Boundary disputes can be very emotive – just the kind of thing, especially when combined with failures by the legal profession – to lead to pathological litigation, litigation which create problems far bigger than the ones it solves. Though in the case discussed this week, most if not all of the blame for the problems seem to have attached to one of the solicitors, rather than to the parties.
The decision in Scammell v. Dicker [2005] EWCA Civ 405 is about which side of path a 200 metre farm boundary lies. It now has the misfortune to have yielded a second Court of Appeal decision on a procedural point.
In 1989 Mrs. Dicker sought a declaration concerning the boundary of
her land, an injunction requiring her neighbours, the Scammells, to
remove buildings which she said were on her land, and mesne profits.
Not too complicated. But, in the words of Lord Justice Rix,
‘The original proceedings dragged on in a desultory
way until 1994. The Scammells' solicitor in those proceedings was a Mr
Bourke. He admits to being so negligent in his preparations for trial
that he came to advise the Scammells that they had little option but to
find a compromise, which they no sooner made than they appear to have
regretted.’
The problem was that he had not prepared the witness statements.
The consent order which emerged was difficult to interpret, and the plan of the agreed boundary was inconsistent with the words of the agreement. The biggest problem seems to have been that the consent order meant that the Scammells’ access to their land was blocked, and they had to use an alternative (presumably much longer) route. A year and half later, in 1995, the Scammells, who had been the defendants to the original action, launched a new action funded by the SIF to set aside the consent order on grounds of mistake or uncertainty.
By 1998 Mrs Dicker, the original Plaintiff "reduced to poverty by a decade of litigation", obtained legal aid. It seems terribly unfair on her. The first action was slow, and concluded with a badly drawn agreement, owing to the negligence of the solicitor on the other side. She was then hit with an almost interminable action funded by the SIF designed to undo the damage which her opponent’s negligent solicitor had done.
This second action dragged on for a very long time. Perhaps one reason for the delay was a second dispute over whether the litigation had been settled. This gave rise to the Court of Appeal decision in Scammell v Dicker (2000), the more important of the two decisions. Mrs. Dicker had made a part 36 offer. Hours later she withdrew it.

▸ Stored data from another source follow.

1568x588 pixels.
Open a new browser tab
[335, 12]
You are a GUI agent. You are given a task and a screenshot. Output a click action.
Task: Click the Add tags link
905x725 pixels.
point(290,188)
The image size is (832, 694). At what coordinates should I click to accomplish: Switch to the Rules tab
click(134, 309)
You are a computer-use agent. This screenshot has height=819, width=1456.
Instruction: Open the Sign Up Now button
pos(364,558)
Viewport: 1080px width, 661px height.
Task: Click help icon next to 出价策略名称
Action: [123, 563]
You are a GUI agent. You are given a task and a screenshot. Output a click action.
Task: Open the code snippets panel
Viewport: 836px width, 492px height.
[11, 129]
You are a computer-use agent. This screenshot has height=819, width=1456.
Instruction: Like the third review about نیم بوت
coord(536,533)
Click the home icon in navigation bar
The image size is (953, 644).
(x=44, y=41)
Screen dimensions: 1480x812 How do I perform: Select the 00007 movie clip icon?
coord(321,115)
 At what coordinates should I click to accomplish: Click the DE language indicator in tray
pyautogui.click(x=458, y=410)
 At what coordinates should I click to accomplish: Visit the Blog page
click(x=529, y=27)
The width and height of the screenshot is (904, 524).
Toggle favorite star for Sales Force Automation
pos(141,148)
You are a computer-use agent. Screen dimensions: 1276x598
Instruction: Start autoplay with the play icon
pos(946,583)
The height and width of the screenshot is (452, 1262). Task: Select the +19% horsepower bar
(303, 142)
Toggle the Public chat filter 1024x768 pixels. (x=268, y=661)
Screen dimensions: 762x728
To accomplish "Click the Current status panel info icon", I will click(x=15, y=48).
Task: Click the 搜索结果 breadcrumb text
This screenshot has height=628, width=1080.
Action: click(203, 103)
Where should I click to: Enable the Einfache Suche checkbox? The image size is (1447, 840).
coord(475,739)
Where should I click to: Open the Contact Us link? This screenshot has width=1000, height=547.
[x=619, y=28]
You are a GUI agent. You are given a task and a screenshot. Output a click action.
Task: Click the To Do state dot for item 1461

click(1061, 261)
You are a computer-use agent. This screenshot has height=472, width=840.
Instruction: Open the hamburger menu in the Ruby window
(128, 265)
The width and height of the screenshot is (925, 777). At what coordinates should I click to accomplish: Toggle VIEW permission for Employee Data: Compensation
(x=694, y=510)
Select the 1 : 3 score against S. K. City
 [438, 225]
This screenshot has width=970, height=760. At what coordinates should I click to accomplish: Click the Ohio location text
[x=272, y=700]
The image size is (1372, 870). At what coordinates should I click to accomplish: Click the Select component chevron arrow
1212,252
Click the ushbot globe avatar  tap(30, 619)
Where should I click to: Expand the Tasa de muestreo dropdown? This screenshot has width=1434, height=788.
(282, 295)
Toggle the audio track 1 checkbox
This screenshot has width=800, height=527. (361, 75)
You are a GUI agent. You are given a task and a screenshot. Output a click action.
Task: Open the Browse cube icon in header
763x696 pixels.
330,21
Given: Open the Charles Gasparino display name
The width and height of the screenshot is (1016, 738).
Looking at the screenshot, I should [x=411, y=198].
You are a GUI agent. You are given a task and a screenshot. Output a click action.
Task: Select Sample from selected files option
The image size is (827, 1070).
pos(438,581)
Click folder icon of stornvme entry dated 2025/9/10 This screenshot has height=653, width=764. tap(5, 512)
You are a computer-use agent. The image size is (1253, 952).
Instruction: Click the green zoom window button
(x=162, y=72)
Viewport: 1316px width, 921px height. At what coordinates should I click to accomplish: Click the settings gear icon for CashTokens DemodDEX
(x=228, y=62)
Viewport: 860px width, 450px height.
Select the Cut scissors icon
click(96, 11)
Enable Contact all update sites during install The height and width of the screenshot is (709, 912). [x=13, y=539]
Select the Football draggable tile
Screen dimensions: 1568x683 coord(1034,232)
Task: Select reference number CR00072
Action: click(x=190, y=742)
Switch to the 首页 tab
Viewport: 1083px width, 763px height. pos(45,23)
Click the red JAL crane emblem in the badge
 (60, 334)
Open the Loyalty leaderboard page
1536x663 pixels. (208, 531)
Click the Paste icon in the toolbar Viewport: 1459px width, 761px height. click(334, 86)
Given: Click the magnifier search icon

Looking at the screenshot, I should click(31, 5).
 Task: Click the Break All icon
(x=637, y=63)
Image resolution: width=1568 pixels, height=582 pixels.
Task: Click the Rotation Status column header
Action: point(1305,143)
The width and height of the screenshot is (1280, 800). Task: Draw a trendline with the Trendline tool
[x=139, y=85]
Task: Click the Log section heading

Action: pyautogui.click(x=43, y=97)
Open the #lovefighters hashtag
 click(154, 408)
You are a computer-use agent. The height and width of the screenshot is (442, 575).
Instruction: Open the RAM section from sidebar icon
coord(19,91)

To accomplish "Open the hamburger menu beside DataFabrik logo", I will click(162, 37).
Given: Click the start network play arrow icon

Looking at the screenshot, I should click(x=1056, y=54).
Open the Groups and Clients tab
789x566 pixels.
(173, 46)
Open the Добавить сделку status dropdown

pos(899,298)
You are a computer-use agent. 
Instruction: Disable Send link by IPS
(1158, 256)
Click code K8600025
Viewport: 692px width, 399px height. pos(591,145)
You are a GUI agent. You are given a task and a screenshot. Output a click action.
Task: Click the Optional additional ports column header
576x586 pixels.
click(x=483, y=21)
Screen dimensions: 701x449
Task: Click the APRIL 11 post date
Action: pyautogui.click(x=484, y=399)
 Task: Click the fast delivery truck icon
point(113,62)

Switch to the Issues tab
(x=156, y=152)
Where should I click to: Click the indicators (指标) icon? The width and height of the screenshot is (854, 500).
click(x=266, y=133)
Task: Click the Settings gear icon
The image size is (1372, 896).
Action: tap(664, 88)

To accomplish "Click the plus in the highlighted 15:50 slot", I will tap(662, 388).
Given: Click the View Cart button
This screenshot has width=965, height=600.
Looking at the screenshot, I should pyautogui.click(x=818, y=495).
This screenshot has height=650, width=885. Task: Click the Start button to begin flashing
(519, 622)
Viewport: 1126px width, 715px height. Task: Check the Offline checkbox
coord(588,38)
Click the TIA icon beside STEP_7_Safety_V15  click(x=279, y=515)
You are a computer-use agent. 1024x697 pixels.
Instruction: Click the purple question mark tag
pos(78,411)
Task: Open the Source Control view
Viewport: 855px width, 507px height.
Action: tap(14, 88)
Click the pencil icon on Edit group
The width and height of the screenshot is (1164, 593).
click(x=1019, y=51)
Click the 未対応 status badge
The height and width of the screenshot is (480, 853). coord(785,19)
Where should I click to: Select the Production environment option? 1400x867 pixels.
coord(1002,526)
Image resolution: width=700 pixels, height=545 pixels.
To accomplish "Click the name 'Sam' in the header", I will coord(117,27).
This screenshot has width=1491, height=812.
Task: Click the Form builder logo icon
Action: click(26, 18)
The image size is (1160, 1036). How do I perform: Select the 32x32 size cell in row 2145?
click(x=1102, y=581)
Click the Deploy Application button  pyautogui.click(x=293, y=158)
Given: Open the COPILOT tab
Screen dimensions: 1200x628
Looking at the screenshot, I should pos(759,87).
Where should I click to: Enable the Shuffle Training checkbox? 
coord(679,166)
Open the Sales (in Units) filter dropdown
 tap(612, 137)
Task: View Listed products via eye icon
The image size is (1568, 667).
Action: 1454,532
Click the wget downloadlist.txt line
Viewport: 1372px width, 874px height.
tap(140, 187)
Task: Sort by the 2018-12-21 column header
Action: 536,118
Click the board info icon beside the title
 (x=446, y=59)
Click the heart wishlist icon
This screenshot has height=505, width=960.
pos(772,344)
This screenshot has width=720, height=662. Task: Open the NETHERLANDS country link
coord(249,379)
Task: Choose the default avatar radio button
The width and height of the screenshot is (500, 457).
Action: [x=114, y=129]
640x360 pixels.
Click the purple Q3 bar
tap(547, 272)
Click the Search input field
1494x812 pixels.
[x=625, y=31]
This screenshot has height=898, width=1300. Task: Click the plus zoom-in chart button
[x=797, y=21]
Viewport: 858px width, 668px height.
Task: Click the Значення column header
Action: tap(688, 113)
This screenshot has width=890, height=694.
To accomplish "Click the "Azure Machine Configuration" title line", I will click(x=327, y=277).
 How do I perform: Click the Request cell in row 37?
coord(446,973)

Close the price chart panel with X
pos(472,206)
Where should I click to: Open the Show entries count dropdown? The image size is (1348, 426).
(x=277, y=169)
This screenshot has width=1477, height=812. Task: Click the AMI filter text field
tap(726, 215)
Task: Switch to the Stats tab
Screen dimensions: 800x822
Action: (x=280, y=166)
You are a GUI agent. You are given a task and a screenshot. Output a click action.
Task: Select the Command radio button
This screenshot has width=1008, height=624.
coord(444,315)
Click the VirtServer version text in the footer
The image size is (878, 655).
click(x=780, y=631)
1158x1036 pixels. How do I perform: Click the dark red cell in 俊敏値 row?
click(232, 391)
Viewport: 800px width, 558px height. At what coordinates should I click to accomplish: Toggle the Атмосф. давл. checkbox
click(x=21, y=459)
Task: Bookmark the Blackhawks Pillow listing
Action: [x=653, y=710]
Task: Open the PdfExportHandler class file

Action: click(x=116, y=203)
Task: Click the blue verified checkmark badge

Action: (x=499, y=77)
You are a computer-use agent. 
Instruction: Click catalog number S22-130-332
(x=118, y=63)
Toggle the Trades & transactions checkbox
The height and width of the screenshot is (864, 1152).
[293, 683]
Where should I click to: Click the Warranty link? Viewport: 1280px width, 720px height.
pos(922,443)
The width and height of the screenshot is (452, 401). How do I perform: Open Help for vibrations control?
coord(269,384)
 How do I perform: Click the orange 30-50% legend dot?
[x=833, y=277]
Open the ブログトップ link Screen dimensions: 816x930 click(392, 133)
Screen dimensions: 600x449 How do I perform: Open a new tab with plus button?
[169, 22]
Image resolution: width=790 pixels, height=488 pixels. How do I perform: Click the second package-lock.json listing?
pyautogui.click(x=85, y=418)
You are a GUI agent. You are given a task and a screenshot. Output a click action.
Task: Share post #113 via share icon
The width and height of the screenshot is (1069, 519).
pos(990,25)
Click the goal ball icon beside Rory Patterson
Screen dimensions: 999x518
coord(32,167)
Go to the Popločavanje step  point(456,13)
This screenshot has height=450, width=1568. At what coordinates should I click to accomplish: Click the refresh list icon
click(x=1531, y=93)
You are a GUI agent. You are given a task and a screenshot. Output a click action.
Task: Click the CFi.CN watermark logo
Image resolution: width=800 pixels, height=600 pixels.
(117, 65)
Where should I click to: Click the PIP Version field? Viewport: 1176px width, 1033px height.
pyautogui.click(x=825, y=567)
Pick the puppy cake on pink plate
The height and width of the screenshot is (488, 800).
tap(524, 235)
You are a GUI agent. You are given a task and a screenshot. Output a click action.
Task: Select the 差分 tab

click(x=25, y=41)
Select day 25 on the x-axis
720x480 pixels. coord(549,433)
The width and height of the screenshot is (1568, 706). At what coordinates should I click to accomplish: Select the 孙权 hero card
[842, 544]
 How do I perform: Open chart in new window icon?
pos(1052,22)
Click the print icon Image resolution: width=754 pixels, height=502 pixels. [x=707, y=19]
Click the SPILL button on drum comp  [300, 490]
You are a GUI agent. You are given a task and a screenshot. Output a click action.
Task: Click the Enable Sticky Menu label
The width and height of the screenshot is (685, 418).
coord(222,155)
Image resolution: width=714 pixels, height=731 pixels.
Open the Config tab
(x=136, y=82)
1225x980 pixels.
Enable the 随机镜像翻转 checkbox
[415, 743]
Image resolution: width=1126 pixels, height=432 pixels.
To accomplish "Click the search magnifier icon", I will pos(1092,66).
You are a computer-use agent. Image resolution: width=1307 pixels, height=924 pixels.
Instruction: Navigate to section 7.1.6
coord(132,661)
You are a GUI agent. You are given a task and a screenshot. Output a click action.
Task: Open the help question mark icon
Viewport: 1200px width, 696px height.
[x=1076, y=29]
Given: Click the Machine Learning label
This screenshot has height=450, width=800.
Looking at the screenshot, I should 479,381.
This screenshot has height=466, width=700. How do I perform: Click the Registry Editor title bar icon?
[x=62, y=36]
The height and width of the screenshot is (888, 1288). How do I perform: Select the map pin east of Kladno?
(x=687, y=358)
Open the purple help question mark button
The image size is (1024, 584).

The Court of Appeal decided that there is nothing to stop a party from withdrawing a part 36 offer.(To withdraw a part 36 payment, permission of the court is needed).
In 2002 the Circuit Judge set aside the 1994 consent order, opening the way for the original 1989 action to continue. He set it aside on the basis that it was void for uncertainty. He was upheld on appeal, on the basis that the consent order required some further agreement so could not be a complete agreement. Mrs Dicker obtained leave for a second appeal. Originally leave was granted on a procedural point, apparently on the basis that it may not be open to a part to set aside a consent order after such a long delay. That point fell aside when the Court of Appeal decided that the consent order was in any even not void for uncertainty.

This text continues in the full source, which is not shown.